The Complete Poetical Works of James Russell Lowell eBook

This eBook from the Gutenberg Project consists of approximately 1,084 pages of information about The Complete Poetical Works of James Russell Lowell.

The Complete Poetical Works of James Russell Lowell eBook

This eBook from the Gutenberg Project consists of approximately 1,084 pages of information about The Complete Poetical Works of James Russell Lowell.

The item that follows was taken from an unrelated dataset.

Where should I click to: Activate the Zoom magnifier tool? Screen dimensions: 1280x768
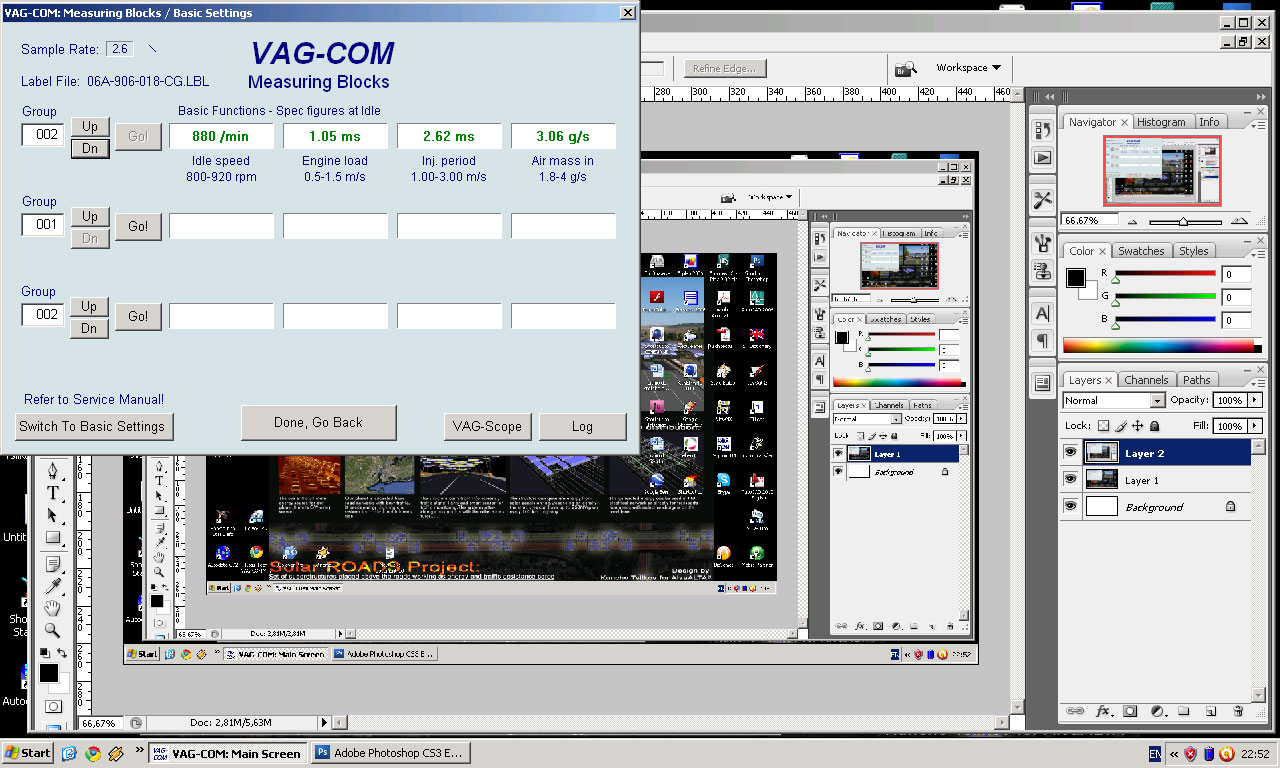tap(52, 630)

A locution prevails in the Southern and Middle States which is so curious that, though never heard in New England, I will give a few lines to its discussion, the more readily because it is extinct elsewhere.  I mean the use of allow in the sense of affirm, as ’I allow that’s a good horse.’  I find the word so used in 1558 by Anthony Jenkinson in Hakluyt:  ’Corne they sowe not, neither doe eate any bread, mocking the Christians for the same, and disabling our strengthe, saying we live by eating the toppe of a weede, and drinke a drinke made of the same, allowing theyr great devouring of flesh and drinking of milke to be the increase of theyr strength.’  That is, they undervalued our strength, and affirmed their own to be the result of a certain diet.  In another passage of the same narrative the word has its more common meaning of approving or praising:  ’The said king, much allowing this declaration, said.’  Ducange quotes Bracton sub voce ADLOCARE for the meaning ’to admit as proved,’ and the transition from this to ‘affirm,’ is by no means violent.  Izaak Walton has ’Lebault allows waterfrogs to be good meat,’ and here the word is equivalent to affirms.  At the same time, when we consider some of the meanings of allow in old English, and of allouer in old French, and also remember that the verbs prize and praise are from one root, I think we must admit allaudare to a share in the paternity of allow.  The sentence from Hakluyt would read equally well, ’contemning our strengthe, ... and praising (or valuing) their great eating of flesh as the cause of their increase in strength.’  After all, if we confine ourselves to allocare, it may turn out that the word was somewhere and somewhen used for to bet, analogously to put up, put down, post (cf.  Spanish apostar), and the like.  I hear boys in the street continually saying, ‘I bet that’s a good horse,’ or what not, meaning by no means to risk anything beyond their opinion in the matter.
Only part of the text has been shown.